Mesela bir Hadis-i Şerifinde “Kostantiniyye muhakkak fetholunacaktır. Onu fetheden kumandan ne güzel kumandan, onu fetheden ordu ne güzel ordudur.” demiştir.1
Buradaki bu kesin ifade, bir çok defa İslam ordularının Bizans’a kadar gelmesine sebep olmuş ve en sonunda da Sultan Fatih, Peygamberimizin (asm) müjdesine nail olmuştur. Peygamberimiz (asm), daha pek çok hadisi ile de ahirzaman ümmeti olarak bizleri uyarmış, yanlışa ve hataya düşmememiz için ikaz ve tenbih etmiştir.

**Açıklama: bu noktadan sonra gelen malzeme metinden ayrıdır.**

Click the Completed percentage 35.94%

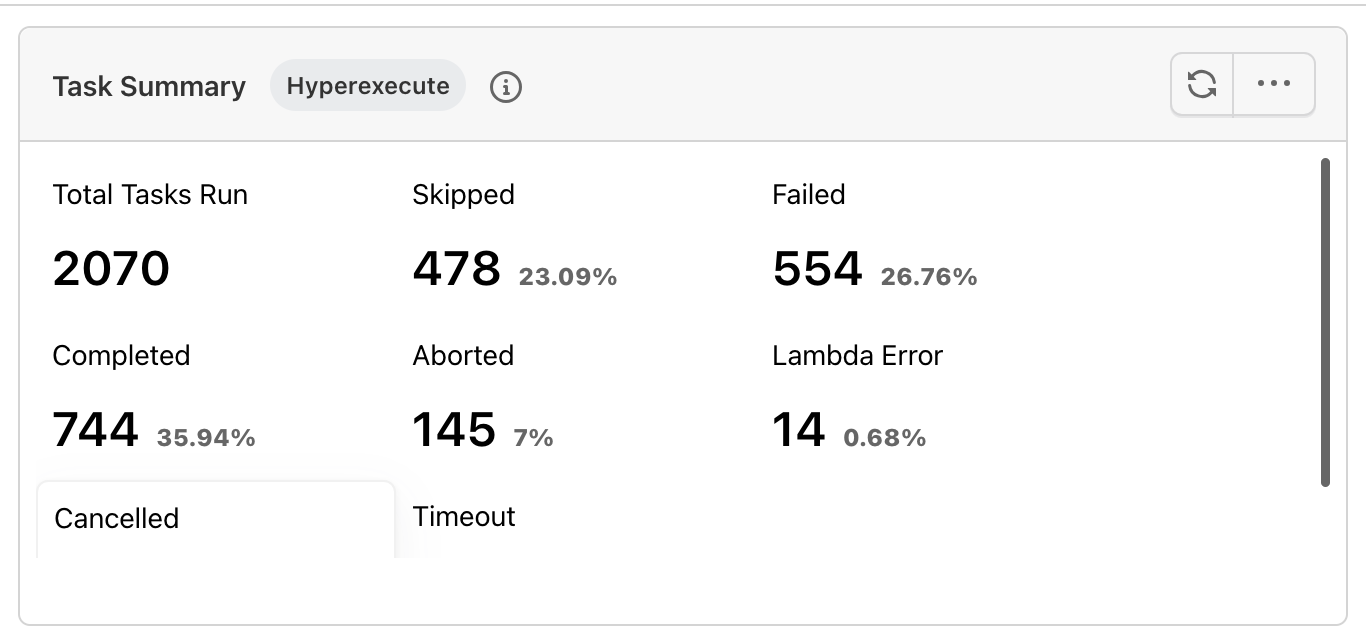point(206,438)
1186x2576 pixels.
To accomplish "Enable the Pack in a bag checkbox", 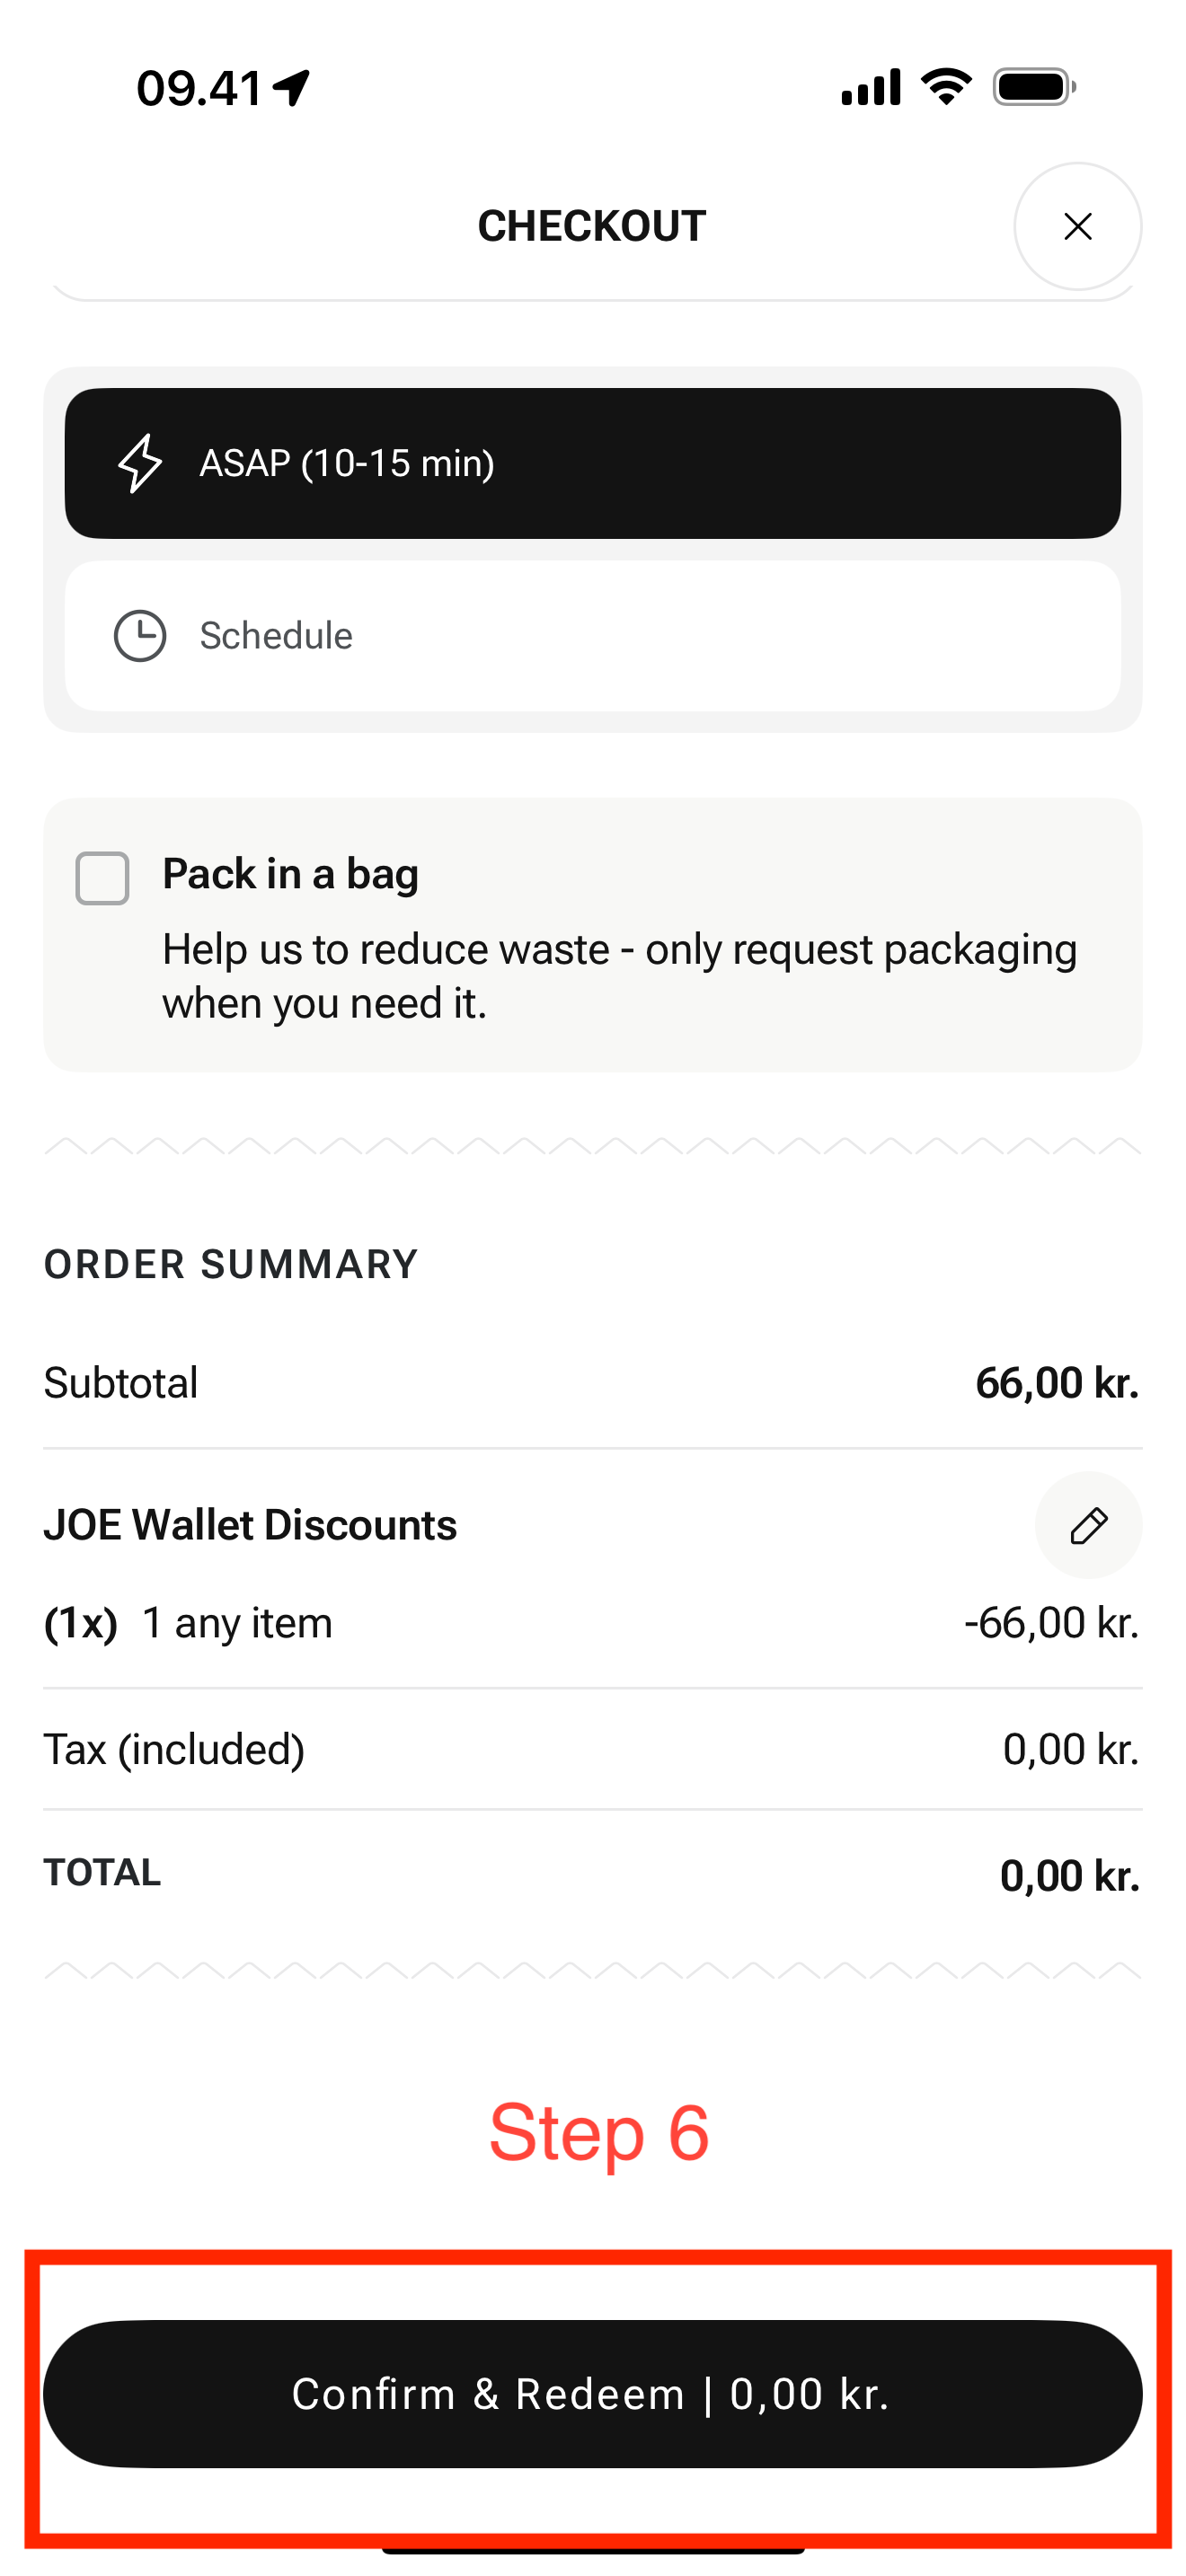I will (103, 878).
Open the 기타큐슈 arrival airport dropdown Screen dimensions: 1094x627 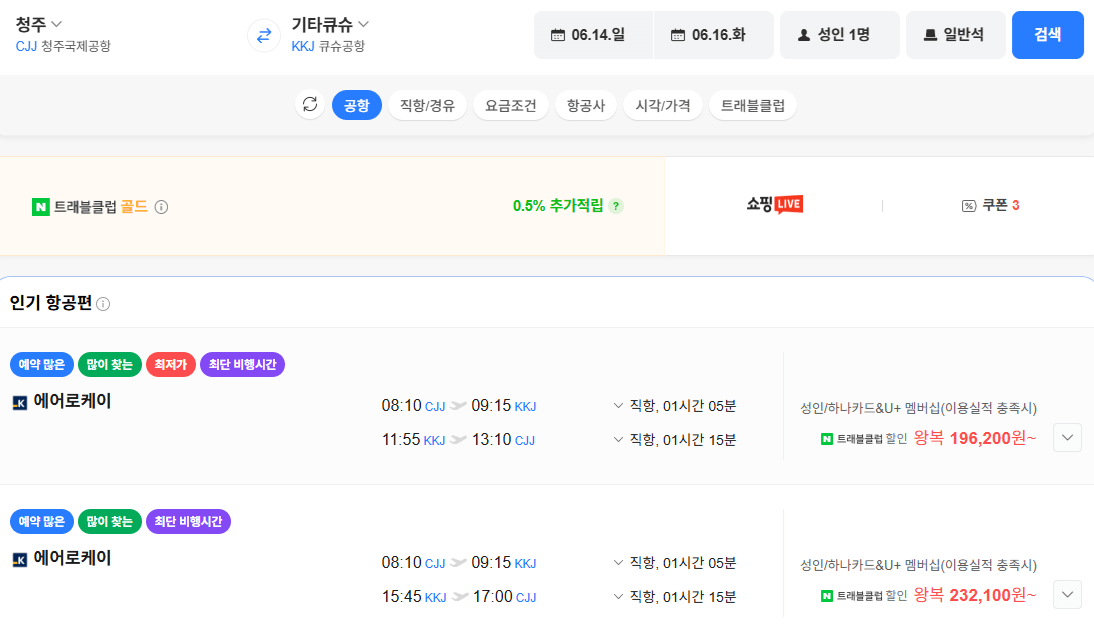click(322, 22)
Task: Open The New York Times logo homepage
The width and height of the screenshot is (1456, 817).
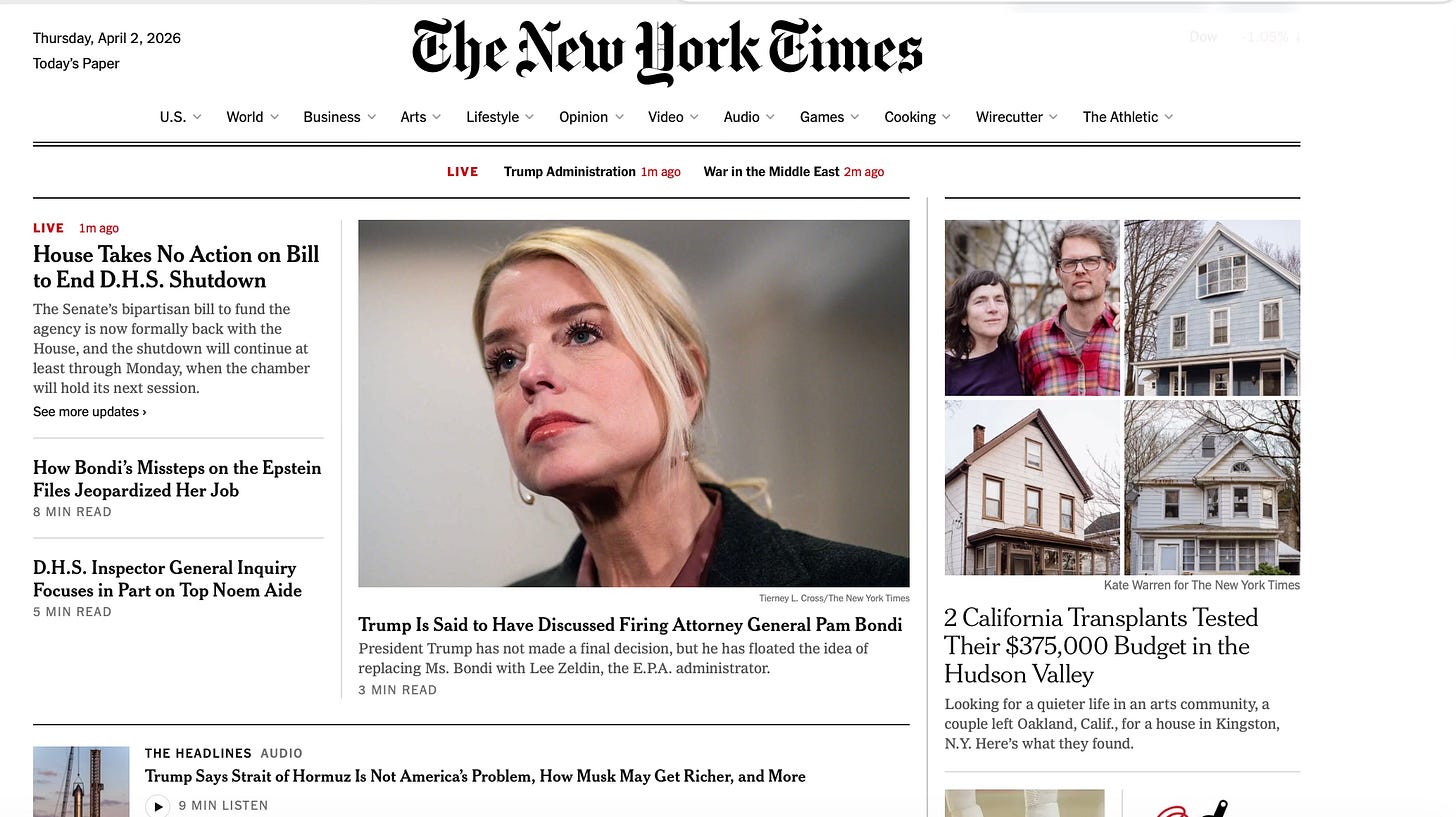Action: (667, 51)
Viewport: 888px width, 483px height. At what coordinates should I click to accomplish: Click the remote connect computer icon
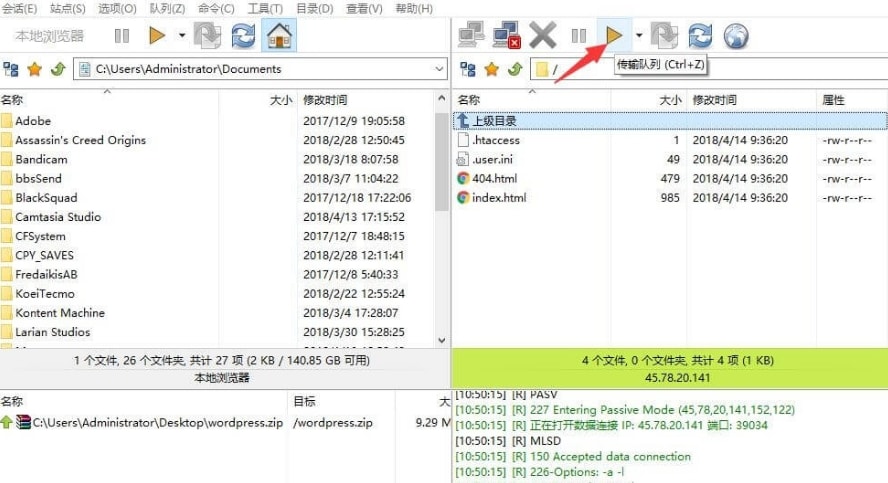pos(471,37)
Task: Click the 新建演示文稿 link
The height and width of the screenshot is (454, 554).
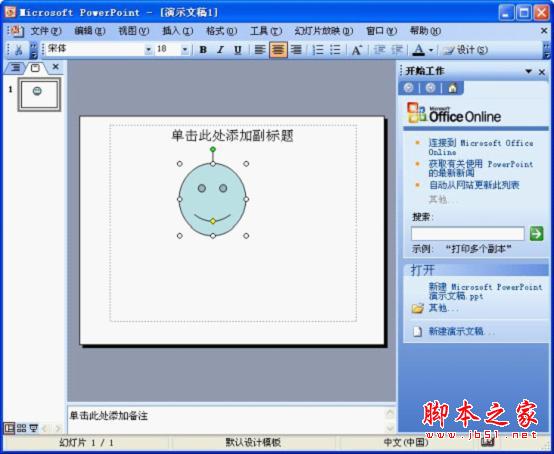Action: click(x=461, y=331)
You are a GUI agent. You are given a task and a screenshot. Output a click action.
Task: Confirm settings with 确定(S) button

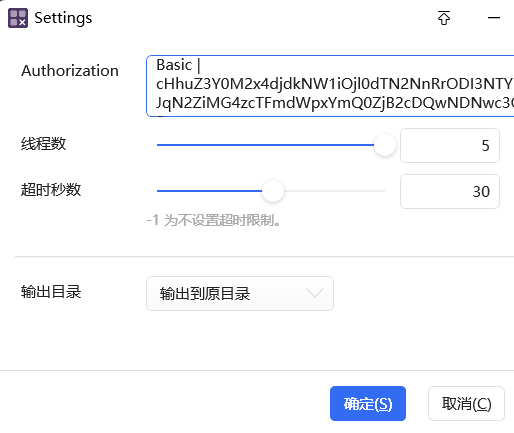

Ebû Hureyre’den (ra) gelen bir rivayete göre Rasulullah (sallalahu aleyhi vesellem) şöyle buyurmuştur: “İnsanlar üzerine yağmurun bolluğu, fakat veriminin azlığıyla aldatıcı öylesi yıllar gelecek ki, o zamanda yalancı adam doğrulanacak, doğru adam yalanlanacak, hain adama güvenilecek, güvenilir adam da hainlikle itham edilecek. Yine (o devirde) kamu işlerinde ruveybida adam söz sahibi olacaktır. ‘Ruveybida adam nedir?’ diye sorulunca, Peygamber (sav); ‘önemsiz, basit, bilgisi kıt, aciz, fâsık ve sefih adamdır’ diye cevap verdi.”2
Yaz aylarının başından itibaren gelen aşırı yağmurlarla bir çok şehirde sel felaketleri meydana gelirken, bu yağmurlar sebebi ile ürünler de zarar gördü. Erikler, kirazlar, zeytinler, bağlar (üzümler) köylülerin ifadeleri ile daha önceki yıllarda görülmedik şekilde bereketsiz kaldı. Görüştüğümüz bazı köylülerin, “Bahçemizden bir tane kiraz yiyemedik” veya “Bir erik dahi yiyemedik. Hiçbir zaman böyle olmamıştı” dediklerine şahit olduk.
Bu dünyada Allah’ı tanımak, Onun peygamberleri ve kitapları vasıtası ile bildirdiği emir ve yasaklarına göre hareket ederek kulluk etmek mecburiyetinde olan insanların yapmış olduğu hata ve günahlar, Hafiz ismi ile kaydedilmektedir. Ahirette muhakkak muhasebesi görülecektir.
Ancak bu dünyada da Cenâb-ı Hak yapılan hata ve yanlışları çeşitli musibetlerle uyarmakta ve kullarını doğruya sevk etmektedir.
Bu hadiselere birer tabiat olayı olarak bakmamak, ders çıkarıp ona göre yanlıştan dönmek insanlığın gereğidir.
Dipnotlar:
1) Bu hadisin kaynağı için bknz: el-Hâkim, el-Müstedrek, 4:422; Buharî, Târihü’s-Sağîr, no. 139; Müsned, 4:335; el-Heysemî, Mecmeu’z-Zevâid, 6:218.
2) Kaynak: İbn Mâce, Fiten, 24; Ahmed, II/291, 338; III 220; vd.